**EXCERPTED TEXT**:
= = = = = = =

Article summary
Today, I’d like to share a story about how one of my wizard mentors taught me a new skill (test-driven development) and really got it into my brain. Not by lecturing me or forcing me to do it, but by patiently, persistently encouraging me to grow.
This post is part of a series on how to train up your fellow software wizards. You might also like:
- Mentored by Wizards, Part 1 – “You’re Worthwhile”
- On Becoming a Wizard: Strategies for Keeping Up as a New Developer
- Wizard Developer Skills: Conjuring Joy From Pain
- Wizard Consultant Skills – Protection Spells for Saying “No”
- Julia Evans’ zine that inspired the series
Learning new things is hard.
The premise of test-driven development (TDD) is simple: Before you write code, write tests that will validate that your code is correct. But TDD has a set of characteristics that make it simultaneously super-hard and super-important for new developers to learn:
- It can be a little tedious when you first start out, which makes it easy to put off.
- It’s hard to see why it matters without having been burned before.

= = = = = = =

[Data entries]
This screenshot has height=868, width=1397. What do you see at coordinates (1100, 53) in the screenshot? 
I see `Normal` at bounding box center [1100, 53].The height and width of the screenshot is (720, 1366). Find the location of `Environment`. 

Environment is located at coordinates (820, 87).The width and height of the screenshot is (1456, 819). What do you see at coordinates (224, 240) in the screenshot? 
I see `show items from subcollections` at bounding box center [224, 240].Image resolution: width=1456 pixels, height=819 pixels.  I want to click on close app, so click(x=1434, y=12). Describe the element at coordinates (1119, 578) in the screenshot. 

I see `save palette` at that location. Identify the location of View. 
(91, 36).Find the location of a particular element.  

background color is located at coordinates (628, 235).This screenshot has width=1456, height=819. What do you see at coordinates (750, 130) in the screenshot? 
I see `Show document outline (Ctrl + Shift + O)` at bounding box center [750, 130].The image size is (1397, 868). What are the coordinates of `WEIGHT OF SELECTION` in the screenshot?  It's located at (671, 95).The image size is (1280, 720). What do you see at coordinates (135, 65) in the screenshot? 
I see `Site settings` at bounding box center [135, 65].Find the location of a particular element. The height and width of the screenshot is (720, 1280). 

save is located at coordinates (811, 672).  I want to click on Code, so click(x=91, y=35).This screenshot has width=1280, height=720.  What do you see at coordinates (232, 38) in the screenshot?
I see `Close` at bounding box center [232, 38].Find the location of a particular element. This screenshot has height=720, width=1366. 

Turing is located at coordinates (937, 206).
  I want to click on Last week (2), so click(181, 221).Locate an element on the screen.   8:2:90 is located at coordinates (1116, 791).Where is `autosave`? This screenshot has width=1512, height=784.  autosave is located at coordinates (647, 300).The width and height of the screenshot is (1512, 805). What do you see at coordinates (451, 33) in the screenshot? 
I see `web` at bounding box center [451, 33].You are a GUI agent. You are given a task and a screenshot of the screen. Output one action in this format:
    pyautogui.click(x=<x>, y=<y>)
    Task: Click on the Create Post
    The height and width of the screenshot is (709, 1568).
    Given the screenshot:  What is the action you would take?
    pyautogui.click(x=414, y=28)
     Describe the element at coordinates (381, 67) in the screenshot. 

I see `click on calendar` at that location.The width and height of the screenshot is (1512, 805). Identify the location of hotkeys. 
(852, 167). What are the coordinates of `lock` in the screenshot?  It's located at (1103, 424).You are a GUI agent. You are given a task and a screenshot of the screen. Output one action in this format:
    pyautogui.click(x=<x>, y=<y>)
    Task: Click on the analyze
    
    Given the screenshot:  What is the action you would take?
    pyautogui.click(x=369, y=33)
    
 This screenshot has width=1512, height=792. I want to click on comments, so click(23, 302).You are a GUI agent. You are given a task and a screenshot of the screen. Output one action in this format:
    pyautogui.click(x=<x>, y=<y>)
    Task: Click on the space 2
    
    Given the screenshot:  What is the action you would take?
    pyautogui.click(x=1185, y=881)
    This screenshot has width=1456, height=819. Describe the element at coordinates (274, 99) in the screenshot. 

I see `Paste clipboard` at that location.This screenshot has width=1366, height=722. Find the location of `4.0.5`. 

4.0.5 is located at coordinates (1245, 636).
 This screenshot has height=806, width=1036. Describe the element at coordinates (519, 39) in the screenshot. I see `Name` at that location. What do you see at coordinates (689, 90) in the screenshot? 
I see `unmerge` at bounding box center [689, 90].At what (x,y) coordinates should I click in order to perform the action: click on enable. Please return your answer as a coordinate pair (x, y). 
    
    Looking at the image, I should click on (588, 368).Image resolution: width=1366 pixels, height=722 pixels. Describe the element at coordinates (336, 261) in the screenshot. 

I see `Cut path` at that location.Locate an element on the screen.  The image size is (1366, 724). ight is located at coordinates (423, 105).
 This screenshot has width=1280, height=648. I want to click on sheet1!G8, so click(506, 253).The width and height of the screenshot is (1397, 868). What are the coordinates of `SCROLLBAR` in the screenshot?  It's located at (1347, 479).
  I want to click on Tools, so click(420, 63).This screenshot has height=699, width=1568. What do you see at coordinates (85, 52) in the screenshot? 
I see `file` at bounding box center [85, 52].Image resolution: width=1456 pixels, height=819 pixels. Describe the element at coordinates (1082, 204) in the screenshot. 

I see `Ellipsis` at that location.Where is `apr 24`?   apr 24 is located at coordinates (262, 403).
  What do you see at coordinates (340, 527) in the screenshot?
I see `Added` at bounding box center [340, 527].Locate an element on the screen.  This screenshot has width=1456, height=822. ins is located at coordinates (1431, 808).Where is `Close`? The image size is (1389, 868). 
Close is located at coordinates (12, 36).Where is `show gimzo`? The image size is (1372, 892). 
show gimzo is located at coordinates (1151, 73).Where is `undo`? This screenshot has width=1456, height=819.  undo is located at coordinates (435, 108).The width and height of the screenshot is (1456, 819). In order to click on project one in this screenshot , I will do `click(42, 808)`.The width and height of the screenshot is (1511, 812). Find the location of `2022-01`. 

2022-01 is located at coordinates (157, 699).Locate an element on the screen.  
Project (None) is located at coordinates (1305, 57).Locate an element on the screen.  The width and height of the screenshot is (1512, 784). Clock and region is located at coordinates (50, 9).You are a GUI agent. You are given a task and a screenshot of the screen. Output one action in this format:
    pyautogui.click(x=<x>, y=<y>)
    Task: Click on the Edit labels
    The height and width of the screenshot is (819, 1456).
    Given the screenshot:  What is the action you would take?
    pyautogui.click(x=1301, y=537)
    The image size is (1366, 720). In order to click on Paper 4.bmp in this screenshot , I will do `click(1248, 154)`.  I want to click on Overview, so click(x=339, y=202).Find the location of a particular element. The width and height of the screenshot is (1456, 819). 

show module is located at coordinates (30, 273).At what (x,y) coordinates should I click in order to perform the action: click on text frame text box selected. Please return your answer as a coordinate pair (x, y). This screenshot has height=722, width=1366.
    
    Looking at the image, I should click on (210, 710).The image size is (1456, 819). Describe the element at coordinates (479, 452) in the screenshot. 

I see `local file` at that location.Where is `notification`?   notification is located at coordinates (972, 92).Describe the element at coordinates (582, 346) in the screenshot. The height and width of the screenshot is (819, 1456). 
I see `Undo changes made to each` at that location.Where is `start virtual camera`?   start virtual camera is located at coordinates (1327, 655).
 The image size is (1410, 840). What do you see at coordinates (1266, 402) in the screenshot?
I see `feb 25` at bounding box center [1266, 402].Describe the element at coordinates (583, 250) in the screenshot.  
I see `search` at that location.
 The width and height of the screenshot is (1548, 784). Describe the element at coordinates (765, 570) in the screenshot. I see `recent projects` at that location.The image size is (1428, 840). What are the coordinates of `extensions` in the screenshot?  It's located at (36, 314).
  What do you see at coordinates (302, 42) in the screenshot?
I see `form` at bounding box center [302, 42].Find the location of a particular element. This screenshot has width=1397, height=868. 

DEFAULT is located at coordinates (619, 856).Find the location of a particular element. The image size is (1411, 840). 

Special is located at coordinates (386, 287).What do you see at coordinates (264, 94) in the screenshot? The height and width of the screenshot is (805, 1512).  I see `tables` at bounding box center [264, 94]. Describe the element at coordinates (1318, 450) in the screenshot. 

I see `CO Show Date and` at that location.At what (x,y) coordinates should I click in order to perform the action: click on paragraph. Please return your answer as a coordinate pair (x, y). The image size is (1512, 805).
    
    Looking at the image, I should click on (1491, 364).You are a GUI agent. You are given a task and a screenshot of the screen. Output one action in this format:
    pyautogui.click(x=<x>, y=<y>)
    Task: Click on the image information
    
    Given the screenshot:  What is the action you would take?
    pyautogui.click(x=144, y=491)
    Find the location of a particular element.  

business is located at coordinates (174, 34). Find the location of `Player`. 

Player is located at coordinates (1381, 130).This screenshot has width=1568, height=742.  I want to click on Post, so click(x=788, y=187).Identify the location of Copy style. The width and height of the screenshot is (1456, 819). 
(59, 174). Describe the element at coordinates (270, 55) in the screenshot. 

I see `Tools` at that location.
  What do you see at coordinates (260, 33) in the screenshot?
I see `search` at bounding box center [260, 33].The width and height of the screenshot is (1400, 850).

= = = = = = =

**AIM OF THE EXERCISE**: Copy out the part of the mentoring post between "The premise of" and "been burned before.", inclusive.

**ANSWER BELOW**:
The premise of test-driven development (TDD) is simple: Before you write code, write tests that will validate that your code is correct. But TDD has a set of characteristics that make it simultaneously super-hard and super-important for new developers to learn:
- It can be a little tedious when you first start out, which makes it easy to put off.
- It’s hard to see why it matters without having been burned before.